You gotta have a gimmick, especially on Broadway, so the musical 13 has one: there isn't a single adult in the cast. (The title refers to the lead character's turning that age, and the plot hinges on his bar mitzvah.) But this isn't my main problem with the show, and as much as he set himself up as a target for ridicule in his recent New York Times profile, Jason Robert Brown's score isn't either. My colleague Adam Feldman shot down 13 with his usual deadly accuracy in his Time Out New York review, but he didn't really explore the one aspect that bugged me most: 13's bizarrely musty mysogyny.

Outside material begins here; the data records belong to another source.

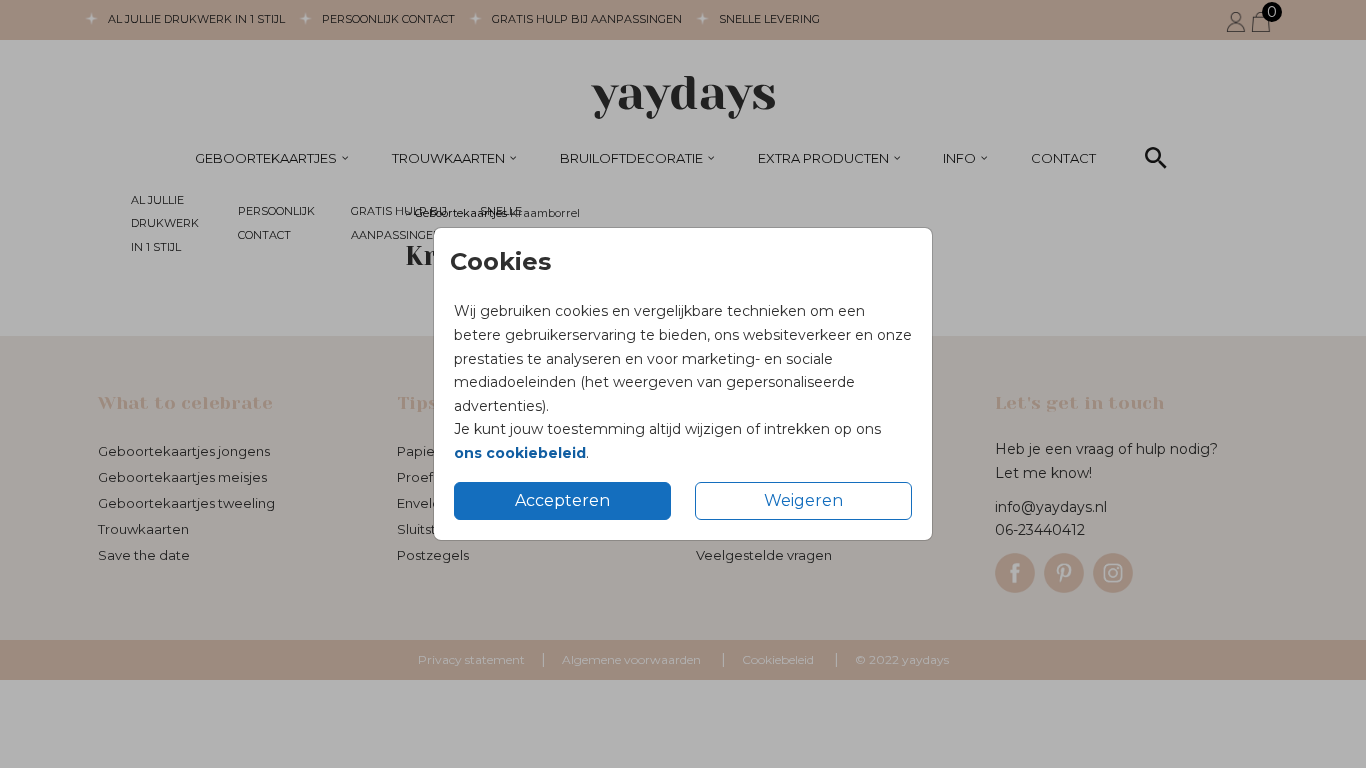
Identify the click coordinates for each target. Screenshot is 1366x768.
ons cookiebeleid (520, 453)
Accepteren (562, 500)
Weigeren (803, 500)
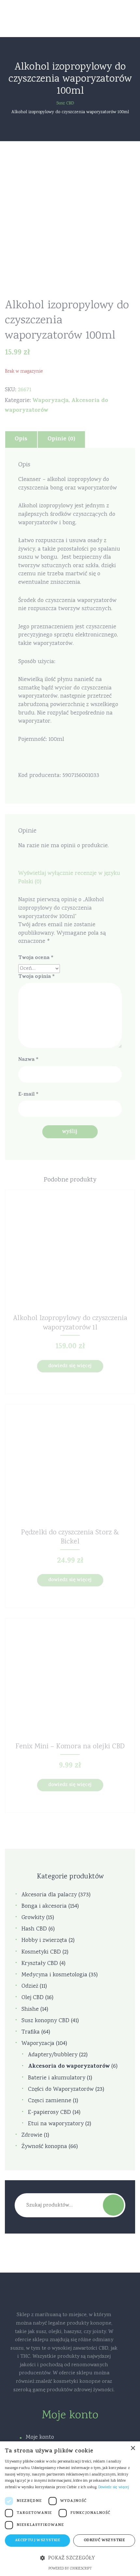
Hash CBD (34, 1929)
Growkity (33, 1918)
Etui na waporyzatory (56, 2124)
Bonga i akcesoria (44, 1906)
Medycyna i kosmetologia (54, 1975)
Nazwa (28, 1060)
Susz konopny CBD (45, 2021)
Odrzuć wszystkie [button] (104, 2540)
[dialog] (70, 2508)
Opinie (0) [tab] (61, 439)
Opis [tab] (21, 439)
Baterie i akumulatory (56, 2078)
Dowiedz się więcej (69, 1366)
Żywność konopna (44, 2147)
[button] (70, 2558)
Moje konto (40, 2437)
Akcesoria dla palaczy (49, 1895)
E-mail (28, 1095)
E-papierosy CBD (49, 2113)
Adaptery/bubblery (52, 2055)
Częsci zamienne (49, 2101)
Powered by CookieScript (70, 2568)
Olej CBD (32, 1998)
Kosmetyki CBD (41, 1952)
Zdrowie (31, 2135)
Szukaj (113, 2205)
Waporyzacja (51, 401)
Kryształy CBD (39, 1964)
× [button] (132, 2448)
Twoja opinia (36, 977)
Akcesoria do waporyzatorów (69, 2067)
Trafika (30, 2032)
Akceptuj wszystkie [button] (37, 2540)
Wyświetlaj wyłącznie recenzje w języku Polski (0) (69, 877)
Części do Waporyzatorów (61, 2090)
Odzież (29, 1986)
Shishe (30, 2010)
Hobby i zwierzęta (44, 1941)
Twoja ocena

The show opens with a scene in which the kids dance up a storm in what's supposed to be a New York street. One of the girls is leaning against a lamppost, striking a come-hither pose. "Is she supposed to be a hooker?" I whispered to my friend, only half-joking. She wasn't, but she sure looked like one. And it was all downhill from there: The love interest is a bland hippy chick, the best friend is a sexually aggressive manipulator, the popular girl has zero personality. None of them registers at all, and all of them are stuck in thankless parts with thankless songs. There's just something seriously wrong about a show that depicts a young girl in such a light that the Times critic feels at liberty to describe her as "skanky." (To be clear: there's something icky about both the show and the critic so casually calling a 13-year-old girl skanky.)
Finally, and unrelated to the girl issue, these guys have the gumption to poke fun at Disney. Sure, Disney's done its share of dreck, but it's also brought to Broadway the likes of Julie Taymor, Matthew Bourne and Francesca Zambello. Guys doing conventional pap like 13 don't have a leg to stand on.